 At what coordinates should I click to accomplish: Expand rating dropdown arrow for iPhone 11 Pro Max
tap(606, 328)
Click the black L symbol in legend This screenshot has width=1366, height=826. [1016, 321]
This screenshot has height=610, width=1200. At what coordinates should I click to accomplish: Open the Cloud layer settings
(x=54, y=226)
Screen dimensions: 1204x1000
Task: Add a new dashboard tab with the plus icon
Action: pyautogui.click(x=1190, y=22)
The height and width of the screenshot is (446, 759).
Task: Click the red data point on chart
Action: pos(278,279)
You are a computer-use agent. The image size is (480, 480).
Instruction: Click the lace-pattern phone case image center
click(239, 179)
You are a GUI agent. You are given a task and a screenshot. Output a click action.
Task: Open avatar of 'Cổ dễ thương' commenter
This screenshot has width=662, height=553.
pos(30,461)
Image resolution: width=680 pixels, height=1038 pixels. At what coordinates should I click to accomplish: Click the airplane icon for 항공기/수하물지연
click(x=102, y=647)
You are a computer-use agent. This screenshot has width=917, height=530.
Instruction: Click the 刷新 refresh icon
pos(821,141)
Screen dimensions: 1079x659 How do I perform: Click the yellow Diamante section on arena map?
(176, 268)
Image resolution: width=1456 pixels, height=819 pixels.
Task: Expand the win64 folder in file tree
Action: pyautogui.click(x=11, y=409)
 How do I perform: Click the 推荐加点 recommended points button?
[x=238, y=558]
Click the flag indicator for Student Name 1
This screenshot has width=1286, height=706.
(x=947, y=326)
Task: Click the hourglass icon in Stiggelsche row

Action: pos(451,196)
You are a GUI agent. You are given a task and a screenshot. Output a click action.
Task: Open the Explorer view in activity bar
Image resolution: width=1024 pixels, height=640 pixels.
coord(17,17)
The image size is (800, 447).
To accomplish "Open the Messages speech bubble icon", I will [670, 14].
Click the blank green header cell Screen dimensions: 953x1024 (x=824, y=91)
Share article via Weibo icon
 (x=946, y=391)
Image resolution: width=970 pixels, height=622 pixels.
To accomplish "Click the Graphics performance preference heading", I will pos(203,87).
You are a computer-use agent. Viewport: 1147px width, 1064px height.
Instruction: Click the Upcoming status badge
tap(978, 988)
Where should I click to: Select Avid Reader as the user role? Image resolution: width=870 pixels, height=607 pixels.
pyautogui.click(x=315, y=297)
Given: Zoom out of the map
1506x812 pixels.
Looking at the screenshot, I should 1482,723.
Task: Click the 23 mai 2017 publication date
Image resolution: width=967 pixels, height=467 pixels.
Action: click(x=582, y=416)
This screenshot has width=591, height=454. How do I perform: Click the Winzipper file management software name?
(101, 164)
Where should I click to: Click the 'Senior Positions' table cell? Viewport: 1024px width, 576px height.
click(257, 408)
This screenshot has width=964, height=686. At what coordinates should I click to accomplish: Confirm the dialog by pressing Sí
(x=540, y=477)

PROBLEM DETAILS: Could you type out every entry again exactly as it stands?

RESULT FOR THIS EXERCISE:
 At what coordinates should I click to accomplish: Expand rating dropdown arrow for iPhone 11 Pro Max
tap(606, 328)
Click the black L symbol in legend This screenshot has width=1366, height=826. [1016, 321]
This screenshot has height=610, width=1200. At what coordinates should I click to accomplish: Open the Cloud layer settings
(x=54, y=226)
Screen dimensions: 1204x1000
Task: Add a new dashboard tab with the plus icon
Action: pyautogui.click(x=1190, y=22)
The height and width of the screenshot is (446, 759).
Task: Click the red data point on chart
Action: pos(278,279)
You are a computer-use agent. The image size is (480, 480).
Instruction: Click the lace-pattern phone case image center
click(239, 179)
You are a GUI agent. You are given a task and a screenshot. Output a click action.
Task: Open avatar of 'Cổ dễ thương' commenter
This screenshot has width=662, height=553.
pos(30,461)
Image resolution: width=680 pixels, height=1038 pixels. At what coordinates should I click to accomplish: Click the airplane icon for 항공기/수하물지연
click(x=102, y=647)
You are a computer-use agent. This screenshot has width=917, height=530.
Instruction: Click the 刷新 refresh icon
pos(821,141)
Screen dimensions: 1079x659 How do I perform: Click the yellow Diamante section on arena map?
(176, 268)
Image resolution: width=1456 pixels, height=819 pixels.
Task: Expand the win64 folder in file tree
Action: pyautogui.click(x=11, y=409)
 How do I perform: Click the 推荐加点 recommended points button?
[x=238, y=558]
Click the flag indicator for Student Name 1
This screenshot has width=1286, height=706.
(x=947, y=326)
Task: Click the hourglass icon in Stiggelsche row

Action: pos(451,196)
You are a GUI agent. You are given a task and a screenshot. Output a click action.
Task: Open the Explorer view in activity bar
Image resolution: width=1024 pixels, height=640 pixels.
coord(17,17)
The image size is (800, 447).
To accomplish "Open the Messages speech bubble icon", I will [670, 14].
Click the blank green header cell Screen dimensions: 953x1024 (x=824, y=91)
Share article via Weibo icon
 (x=946, y=391)
Image resolution: width=970 pixels, height=622 pixels.
To accomplish "Click the Graphics performance preference heading", I will pos(203,87).
You are a computer-use agent. Viewport: 1147px width, 1064px height.
Instruction: Click the Upcoming status badge
tap(978, 988)
Where should I click to: Select Avid Reader as the user role? Image resolution: width=870 pixels, height=607 pixels.
pyautogui.click(x=315, y=297)
Given: Zoom out of the map
1506x812 pixels.
Looking at the screenshot, I should 1482,723.
Task: Click the 23 mai 2017 publication date
Image resolution: width=967 pixels, height=467 pixels.
Action: click(x=582, y=416)
This screenshot has width=591, height=454. How do I perform: Click the Winzipper file management software name?
(101, 164)
Where should I click to: Click the 'Senior Positions' table cell? Viewport: 1024px width, 576px height.
click(257, 408)
This screenshot has width=964, height=686. At what coordinates should I click to accomplish: Confirm the dialog by pressing Sí
(x=540, y=477)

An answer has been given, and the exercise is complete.